The report, which compiles data collected on or before October 6, found that three districts reported slight to moderate growth; five indicated no change, and four saw slight softening in overall activity. The summary—consistent with September’s “little or no change” narrative—suggests the U.S. economy continues to cool in a gradual and uneven fashion.
Employment remained largely stable across the country, though labor demand showed signs of waning, particularly in sectors affected by automation and AI-driven efficiencies.
“In most districts, more employers reported lowering head counts through layoffs and attrition, with contacts citing weaker demand, elevated economic uncertainty, and, in some cases, increased investment in artificial intelligence technologies,” the Fed said.
Wage growth, meanwhile, was moderate but steady, reflecting ongoing efforts by firms to balance cost control with employee retention in a still tight but cooling labor market.
Manufacturing conditions remained mixed but generally soft.
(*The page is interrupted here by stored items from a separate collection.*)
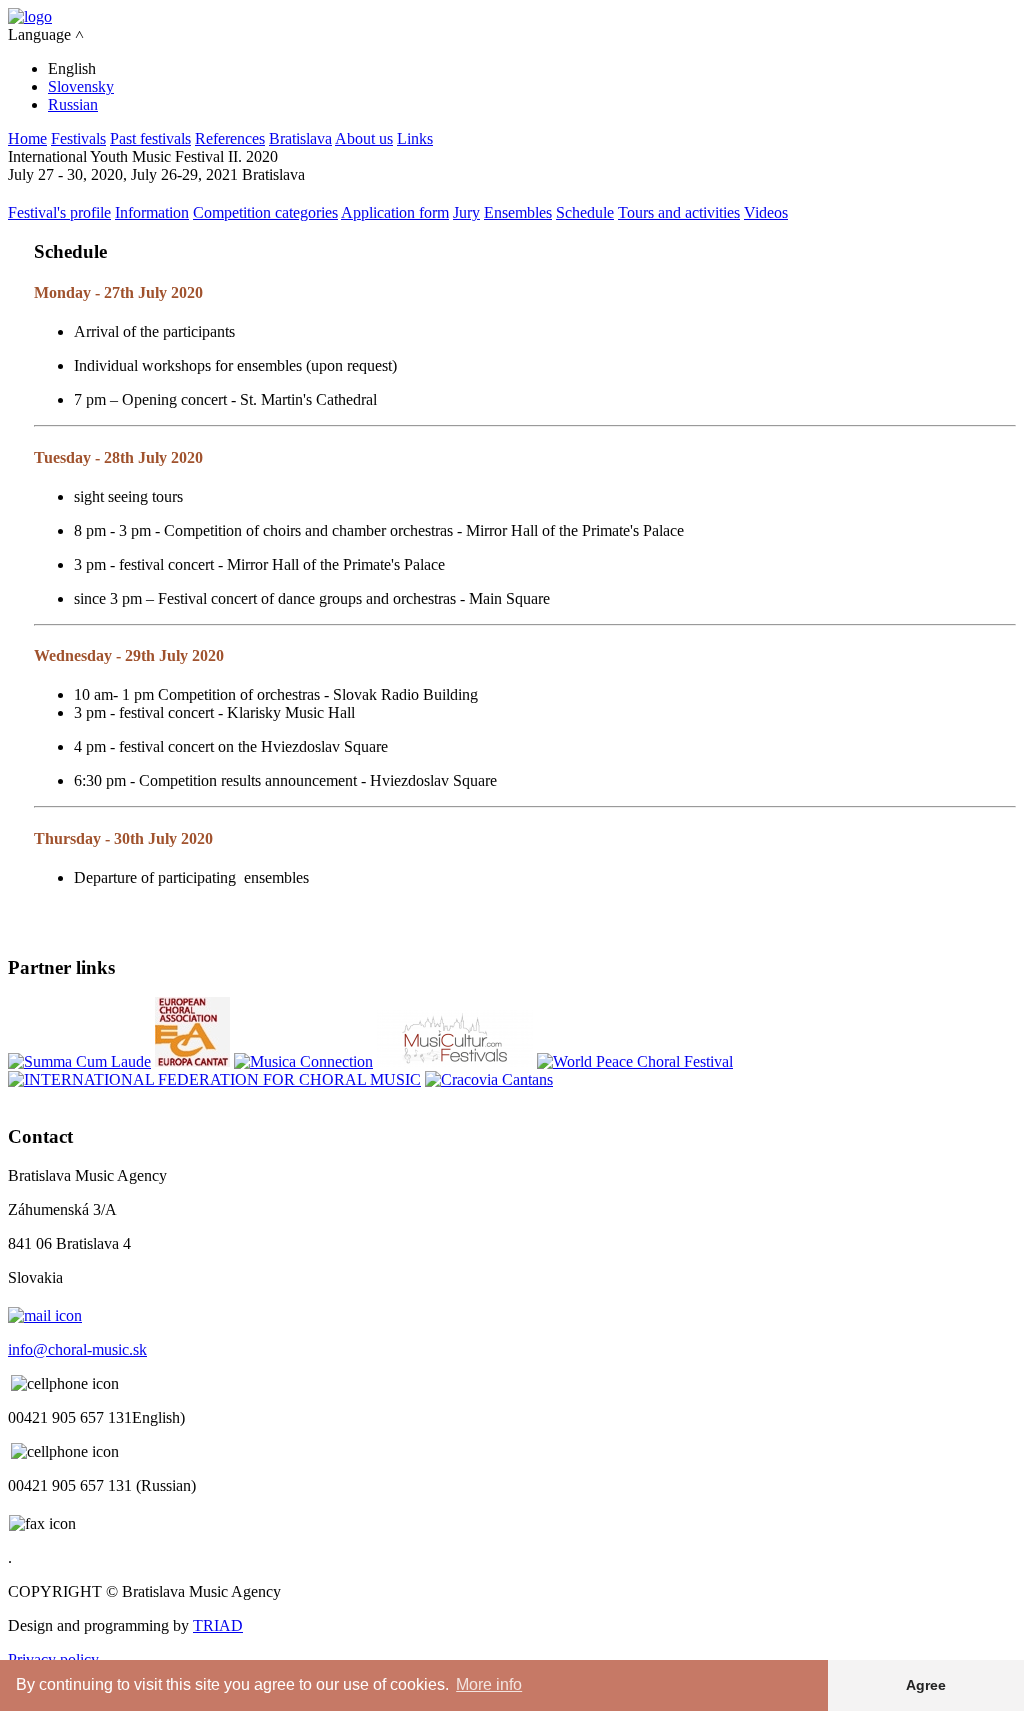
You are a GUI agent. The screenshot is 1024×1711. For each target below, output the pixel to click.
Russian (73, 104)
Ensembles (518, 212)
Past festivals (150, 138)
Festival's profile (59, 212)
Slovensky (81, 86)
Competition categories (265, 212)
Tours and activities (679, 212)
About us (364, 138)
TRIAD (218, 1625)
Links (415, 138)
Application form (395, 212)
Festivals (78, 138)
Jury (466, 212)
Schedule (585, 212)
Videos (766, 212)
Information (152, 212)
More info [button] (489, 1684)
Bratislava (300, 138)
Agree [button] (926, 1685)
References (230, 138)
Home (27, 138)
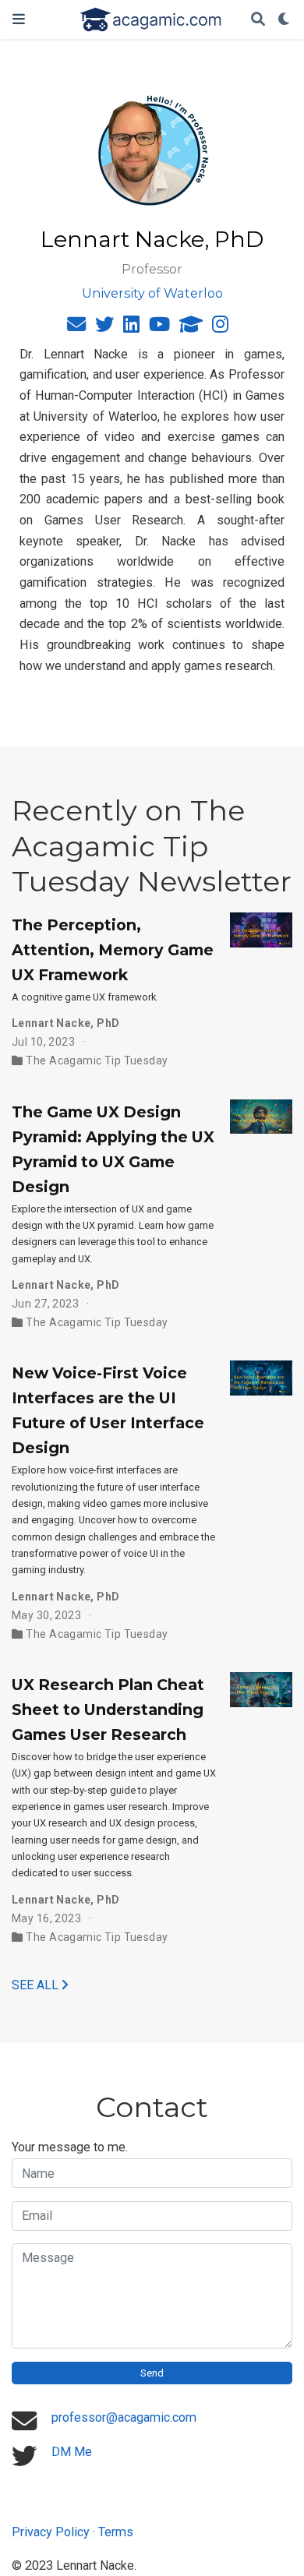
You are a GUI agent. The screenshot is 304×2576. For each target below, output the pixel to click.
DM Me (71, 2451)
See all (37, 1985)
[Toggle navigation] (18, 19)
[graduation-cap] (191, 326)
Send (152, 2373)
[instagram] (220, 326)
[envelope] (76, 326)
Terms (115, 2532)
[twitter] (104, 326)
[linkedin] (131, 326)
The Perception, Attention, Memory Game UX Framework (113, 950)
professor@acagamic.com (123, 2417)
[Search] (258, 20)
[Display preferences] (284, 20)
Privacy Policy (51, 2532)
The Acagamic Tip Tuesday (97, 1060)
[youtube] (159, 326)
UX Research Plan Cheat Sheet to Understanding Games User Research (108, 1709)
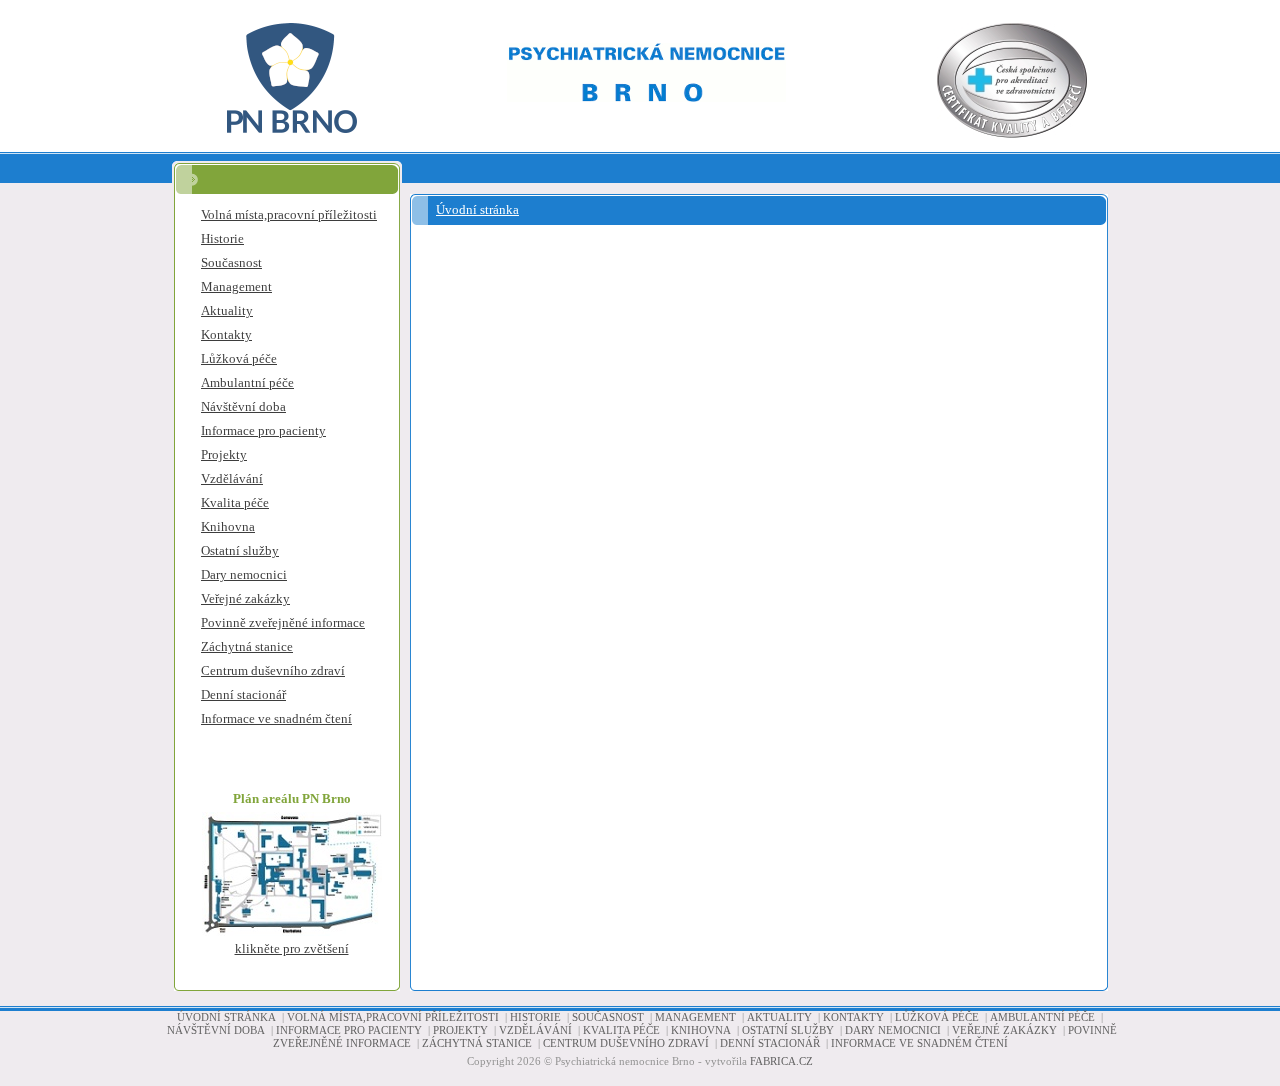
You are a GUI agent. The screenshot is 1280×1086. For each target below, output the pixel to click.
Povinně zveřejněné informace (283, 622)
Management (236, 286)
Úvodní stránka (477, 209)
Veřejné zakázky (245, 598)
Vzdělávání (232, 478)
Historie (222, 238)
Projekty (224, 454)
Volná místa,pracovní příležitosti (289, 214)
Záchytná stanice (247, 646)
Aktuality (227, 310)
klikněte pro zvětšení (292, 948)
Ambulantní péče (247, 382)
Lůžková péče (239, 358)
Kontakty (226, 334)
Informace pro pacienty (263, 430)
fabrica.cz (781, 1061)
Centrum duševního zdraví (273, 670)
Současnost (231, 262)
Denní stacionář (243, 694)
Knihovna (228, 526)
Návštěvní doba (243, 406)
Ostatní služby (240, 550)
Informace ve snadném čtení (276, 718)
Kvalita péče (235, 502)
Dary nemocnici (244, 574)
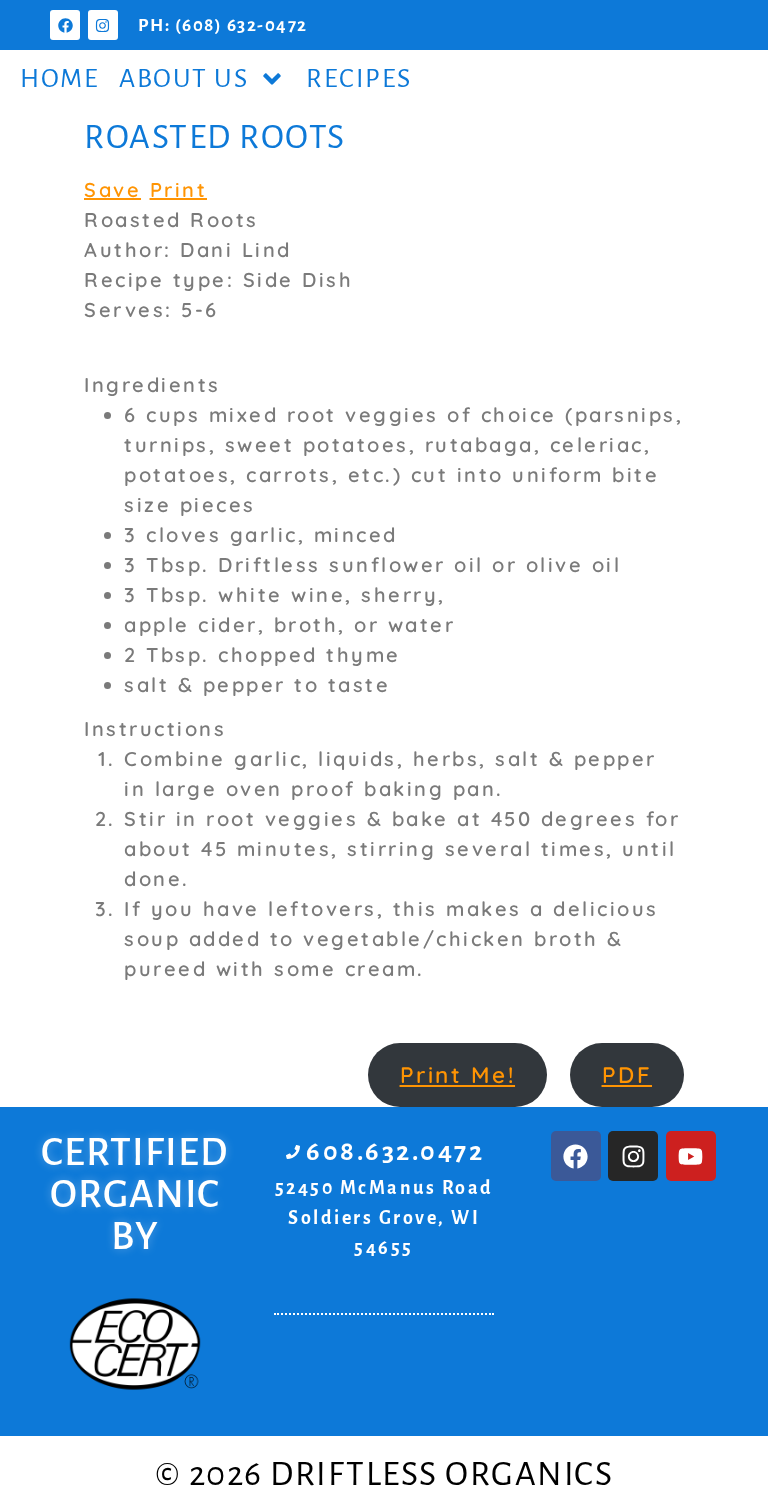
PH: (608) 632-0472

Many districts cited tariff-related headwinds, elevated import costs, and slower orders from both domestic and international buyers. “Activity in agriculture, energy, and transportation was generally down among reporting districts,” the report said.
In financial services, conditions were uneven. A few districts noted modest improvements in business lending, while others saw flat or declining credit demand, particularly in residential and commercial real estate—sectors that remain highly sensitive to elevated interest rates.
Price pressures showed renewed strength in the latest survey. Several districts reported that input costs rose at a faster rate, driven by higher import prices, tariff-related expenses, and rising costs for insurance, health care, and technology services.
While some firms opted to absorb cost increases to preserve market share amid weakening demand, others—particularly in manufacturing and retail trade—fully passed higher costs to consumers.